- [SOURCE INFORMATION]

• • •

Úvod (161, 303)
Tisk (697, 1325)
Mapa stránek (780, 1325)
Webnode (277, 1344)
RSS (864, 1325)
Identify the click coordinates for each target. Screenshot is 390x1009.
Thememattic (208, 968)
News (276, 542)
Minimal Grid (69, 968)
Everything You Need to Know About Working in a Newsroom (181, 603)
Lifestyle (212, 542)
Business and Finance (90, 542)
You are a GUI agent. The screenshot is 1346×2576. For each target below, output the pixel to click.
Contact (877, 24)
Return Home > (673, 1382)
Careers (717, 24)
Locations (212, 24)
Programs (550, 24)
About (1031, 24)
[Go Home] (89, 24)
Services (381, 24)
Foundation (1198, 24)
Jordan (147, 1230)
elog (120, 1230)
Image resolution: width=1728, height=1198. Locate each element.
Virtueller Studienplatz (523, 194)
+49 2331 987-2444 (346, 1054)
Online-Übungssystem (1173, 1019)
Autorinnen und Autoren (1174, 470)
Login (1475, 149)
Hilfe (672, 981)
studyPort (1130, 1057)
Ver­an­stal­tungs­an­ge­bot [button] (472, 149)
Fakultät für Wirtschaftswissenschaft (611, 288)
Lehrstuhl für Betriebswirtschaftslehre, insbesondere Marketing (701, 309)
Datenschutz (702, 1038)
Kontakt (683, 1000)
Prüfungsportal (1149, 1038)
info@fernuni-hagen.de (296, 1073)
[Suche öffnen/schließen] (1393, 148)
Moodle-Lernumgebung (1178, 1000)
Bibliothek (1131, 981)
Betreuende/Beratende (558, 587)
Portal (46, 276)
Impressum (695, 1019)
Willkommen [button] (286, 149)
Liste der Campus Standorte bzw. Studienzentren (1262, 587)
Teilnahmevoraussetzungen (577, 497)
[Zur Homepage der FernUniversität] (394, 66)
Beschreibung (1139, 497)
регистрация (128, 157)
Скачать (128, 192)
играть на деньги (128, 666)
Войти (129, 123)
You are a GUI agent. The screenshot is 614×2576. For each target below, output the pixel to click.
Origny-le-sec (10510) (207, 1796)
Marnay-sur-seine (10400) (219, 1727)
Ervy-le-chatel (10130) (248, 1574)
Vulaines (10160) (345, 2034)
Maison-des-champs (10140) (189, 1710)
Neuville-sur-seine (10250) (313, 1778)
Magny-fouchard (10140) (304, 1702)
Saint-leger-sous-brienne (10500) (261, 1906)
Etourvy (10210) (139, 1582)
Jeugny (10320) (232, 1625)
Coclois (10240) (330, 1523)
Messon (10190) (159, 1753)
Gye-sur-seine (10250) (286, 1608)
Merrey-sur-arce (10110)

• • •

Extract from the records above the lines from the one containing "[Suche öffnen/schließen] (1393, 148)" to the one containing "Origny-le-sec (10510) (207, 1796)", both lines included, exactly as they appear and with nothing else.

[Suche öffnen/schließen] (1393, 148)
Moodle-Lernumgebung (1178, 1000)
Bibliothek (1131, 981)
Betreuende/Beratende (558, 587)
Portal (46, 276)
Impressum (695, 1019)
Willkommen [button] (286, 149)
Liste der Campus Standorte bzw. Studienzentren (1262, 587)
Teilnahmevoraussetzungen (577, 497)
[Zur Homepage der FernUniversität] (394, 66)
Beschreibung (1139, 497)
регистрация (128, 157)
Скачать (128, 192)
играть на деньги (128, 666)
Войти (129, 123)
You are a GUI agent. The screenshot is 614×2576. For each target below, output the pixel to click.
Origny-le-sec (10510) (207, 1796)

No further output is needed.